Frühe Schriften aus dem Nachlass
Cover: Baggersee
Wilhelm Fink Verlag, Paderborn 2015
ISBN 9783770559688
Gebunden, 231 Seiten, 24,90 EUR

Klappentext

Baggersee versammelt frühe, unveröffentlichte Texte aus dem Nachlass Friedrich Kittlers. Die zwischen Mitte der 60er und Mitte der 70er Jahre verfassten Essays kreisen um Gegenstände des Alltags, Lektüren, Reisebeobachtungen, Naturphänomene, Sinneswahrnehmungen, Körperfunktionen, Wiedergänger, Natur und Kultur, Tod und Leben.

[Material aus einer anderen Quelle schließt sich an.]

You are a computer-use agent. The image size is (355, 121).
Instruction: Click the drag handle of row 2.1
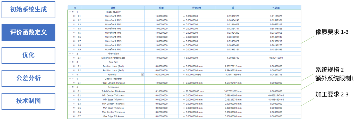pyautogui.click(x=74, y=58)
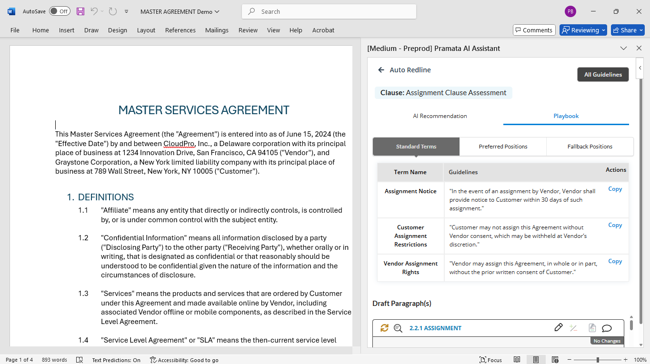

Friedrich Kittler schreibt über Haare, Tiere, Filme, Spielautomaten, Kreuzworträtsel, Spiegel, Popmusik, Technik, Rauchen, Rausch und Mode. Am Ende der Studentenbewegung war auch in Freiburg der Aufbruch zu einem neuen Denken spürbar. Das Bewusstsein einer Veränderung oder Krise eröffnete Raum für ein Schreiben, in dem Gedankengespinste, Beobachtungen, systematische Erörterungen und solitäre Einfälle zusammentreten.

Rezensionsnotiz zu Die Zeit, 31.03.2016

So mitreißend ist Friedrich Kittlers Medientheorie, dass der Rezensent Harun Maye am Ende das Rezensieren vergisst, weil er so damit beschäftigt ist, Kittlers faszinierende Ideen über die Medien und das Fantastische nachzuzeichnen: Der Horrorfilm ist demnach der Film an sich, weil Film "aus allen Menschen jene Phantome" macht, um die es im Horrorfilm zuallererst geht. Ähnliche notwendige Bezüge zwischen Inhalt und Konstruktion erkennt Kittler laut Rezensent auch im Schauerroman. Überflüssig zu sagen, das der Rezensent das Buch mit Gewinn gelesen hat - ein aufregender Vorgeschmack auf die bei Fink geplante dreißigbändige Kittler-Ausgabe.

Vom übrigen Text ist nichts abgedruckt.